A Killing Frost is the sixth and final novel in the series created by R.D. Wingfield. It sees the slovenly, disorganised Detective Inspector Frost once again put under pressure to solve multiple complex cases in a short period of time, whilst attempting to avoid being sacked by his superior officers. Amongst his many enemies within the Denton Police is the newly transferred Detective Chief Inspector Skinner, who will stop at nothing to get Frost out of the job. Unlike all of the previous Frost novels, A Killing Frost was not adapted in to a television episode of A Touch of Frost.

Plot
The long-suffering Superintendent Mullet has enlisted the help of a new D.C.I, Skinner, to rid the Denton Police of Inspector Frost once-and-for-all. The pair see him as a hindrance to the Police Service, which is struggling to adapt to the modern era of Policing. Inspector Frost is his usual uncouth self; derogatory towards women and with a slightly perverse sense of humour, but through this we can see that in a way, they are right: Frost has no place in the modern Police Service and he knows it all-too-well.

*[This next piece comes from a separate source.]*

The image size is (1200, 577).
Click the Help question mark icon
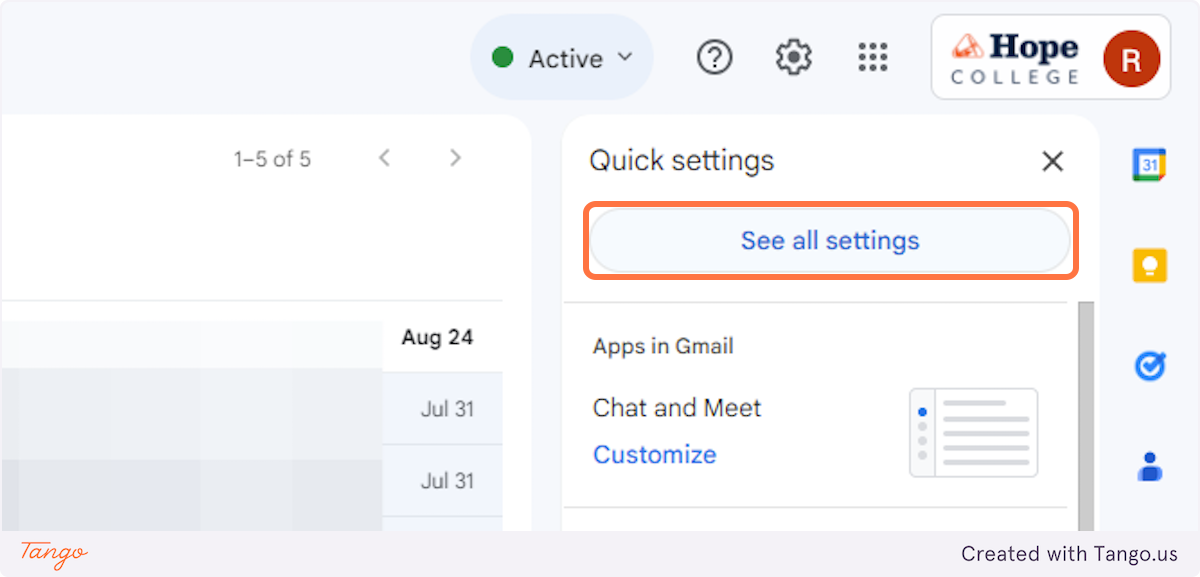[714, 58]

Meanwhile, Inspector Frost has to contend with missing children, severed body parts, rape cases and a man claiming to have killed his wife (even though she reports in as alive and living outside Denton). Every time Frost takes on a case, another seems to pop-up, and he begins to feel the strain.

Things take an alarming turn for the worse as his nemesis discovers that Frost has been forging petrol receipts for some time (a crime for which D.I Frost could very easily be fired), Frost is cornered in an abandoned butcher's shop by a knife-wielding man and the whole situation is brought to an explosive end in an armed stand-off at a remote farmhouse.